November 7, 2008

Migraines Associated with Reduced Breast Cancer Risk


Migraines Associated with Reduced Breast Cancer Risk

Women suffering from migraines appear to have a reduced risk for developing breast cancer, possibly due to fluctuating hormone levels. These results were recently published in Cancer Epidemiology, Biomarkers and Prevention.

The majority of breast cancers are stimulated to grow from exposure to the female hormones estrogen and/or progesterone. If levels of these hormones are reduced, the growth stimulus for the cancer cells is stunted.? Migraines in women often occur when estrogen levels are low, the time immediately prior to or during menses. When estrogen levels are higher?such as during pregnancy?migraines often do not occur. Thus, researchers speculate that there may be an association between fluctuating hormones and migraines and, consequently, breast cancer incidence.

Researchers from the Fred Hutchinson Cancer Center recently conducted two studies to evaluate the potential association between migraines and breast cancer incidence. The studies included evaluation of data from the Cancer Surveillance System, a cancer registry in Western Washington. The first study included data from 975 women diagnosed with breast cancer between 1997 and 1999 and 1,007 women who did not have breast cancer at that time (controls). Women in this study were aged 65 to 79. The second study included 1,044 women diagnosed between 2000 and 2004 and 469 controls. Women in this study were aged 55 to 74.

## Exercise A
List every group size of women given in the migraine and breast cancer article, along with the group each number describes.
## Exercise B
According to the migraine and breast cancer article, where is the Cancer Surveillance System registry?
## Exercise C
Continue the migraine and breast cancer article from its last sentence.

## Provided material
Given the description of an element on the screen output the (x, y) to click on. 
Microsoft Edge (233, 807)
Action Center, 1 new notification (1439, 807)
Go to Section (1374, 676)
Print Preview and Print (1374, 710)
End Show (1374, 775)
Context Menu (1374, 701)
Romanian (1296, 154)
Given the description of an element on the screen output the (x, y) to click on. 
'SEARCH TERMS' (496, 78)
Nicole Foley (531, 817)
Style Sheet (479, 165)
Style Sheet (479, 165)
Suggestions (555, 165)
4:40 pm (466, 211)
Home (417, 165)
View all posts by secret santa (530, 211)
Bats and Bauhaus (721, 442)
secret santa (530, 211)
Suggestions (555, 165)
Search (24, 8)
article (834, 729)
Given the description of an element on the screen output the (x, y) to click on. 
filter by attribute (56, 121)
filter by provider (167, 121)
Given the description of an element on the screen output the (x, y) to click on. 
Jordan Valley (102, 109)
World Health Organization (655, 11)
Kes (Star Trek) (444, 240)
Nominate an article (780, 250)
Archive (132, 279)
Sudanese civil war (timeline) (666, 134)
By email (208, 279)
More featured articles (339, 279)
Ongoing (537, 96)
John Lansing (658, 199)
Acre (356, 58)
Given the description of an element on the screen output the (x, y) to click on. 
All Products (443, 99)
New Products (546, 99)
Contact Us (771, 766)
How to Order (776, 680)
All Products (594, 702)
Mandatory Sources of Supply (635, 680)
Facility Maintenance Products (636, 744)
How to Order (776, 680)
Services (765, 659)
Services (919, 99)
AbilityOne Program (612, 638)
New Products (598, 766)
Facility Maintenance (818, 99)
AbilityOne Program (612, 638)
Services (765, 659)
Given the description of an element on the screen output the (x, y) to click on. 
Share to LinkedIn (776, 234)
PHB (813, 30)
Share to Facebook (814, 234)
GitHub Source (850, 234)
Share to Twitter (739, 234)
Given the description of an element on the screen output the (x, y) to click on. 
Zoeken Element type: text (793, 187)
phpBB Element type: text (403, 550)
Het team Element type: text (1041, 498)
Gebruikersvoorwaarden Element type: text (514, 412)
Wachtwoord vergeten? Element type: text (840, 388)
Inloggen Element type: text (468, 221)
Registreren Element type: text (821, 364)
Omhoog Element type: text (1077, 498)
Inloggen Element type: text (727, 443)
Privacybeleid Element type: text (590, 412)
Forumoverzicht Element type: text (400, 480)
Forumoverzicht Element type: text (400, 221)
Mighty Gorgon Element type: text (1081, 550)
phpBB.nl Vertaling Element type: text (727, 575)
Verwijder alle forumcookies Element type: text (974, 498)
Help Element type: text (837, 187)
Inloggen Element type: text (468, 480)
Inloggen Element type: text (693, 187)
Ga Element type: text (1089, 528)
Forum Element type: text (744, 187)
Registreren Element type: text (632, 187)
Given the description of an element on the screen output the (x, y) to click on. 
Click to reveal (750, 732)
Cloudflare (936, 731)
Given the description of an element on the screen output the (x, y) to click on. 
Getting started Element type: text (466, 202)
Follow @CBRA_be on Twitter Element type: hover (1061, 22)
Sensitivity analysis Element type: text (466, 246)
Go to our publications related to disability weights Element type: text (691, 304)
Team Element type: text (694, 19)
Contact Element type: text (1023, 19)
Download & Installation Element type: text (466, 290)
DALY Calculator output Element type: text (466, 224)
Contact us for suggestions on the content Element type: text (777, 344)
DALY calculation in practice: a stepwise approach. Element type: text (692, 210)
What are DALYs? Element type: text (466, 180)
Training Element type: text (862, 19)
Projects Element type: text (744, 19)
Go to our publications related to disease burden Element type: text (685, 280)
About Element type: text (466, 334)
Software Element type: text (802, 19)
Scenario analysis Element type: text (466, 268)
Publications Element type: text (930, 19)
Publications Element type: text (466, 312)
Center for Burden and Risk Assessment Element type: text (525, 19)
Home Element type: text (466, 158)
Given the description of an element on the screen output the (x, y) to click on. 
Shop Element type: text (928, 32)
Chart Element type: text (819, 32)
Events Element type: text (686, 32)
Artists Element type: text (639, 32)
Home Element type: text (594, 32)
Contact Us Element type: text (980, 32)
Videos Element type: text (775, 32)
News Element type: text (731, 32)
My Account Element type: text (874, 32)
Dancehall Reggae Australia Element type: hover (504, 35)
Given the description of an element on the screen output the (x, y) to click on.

## Task result A
- 975 women diagnosed with breast cancer between 1997 and 1999 (first study)
- 1,007 controls without breast cancer (first study)
- 1,044 women diagnosed between 2000 and 2004 (second study)
- 469 controls (second study)

## Task result B
Western Washington.

## Task result C
  • Women with migraines had an overall 30% reduction in the rate of breast cancer.
  • The association between migraines and reduced breast cancer incidence was only significant in hormone-receptor positive breast cancers.
  • The use of non-steroidal anti-inflammatory drugs (NSAIDs) among migraine sufferers may account for a reduced risk in breast cancer; future trials accounting for this variable are necessary to determine an association.

The researchers concluded that women with migraines have a reduced risk of developing hormone-positive breast cancer. The authors noted, however, that further study is necessary to understand the mechanisms of this reduced risk.

Reference: Mathes R, et al. Migraine in postmenopausal women and the risk of invasive breast cancer. Cancer Epidemiology, Biomarkers and Prevention. 2008; 17: 3116-22.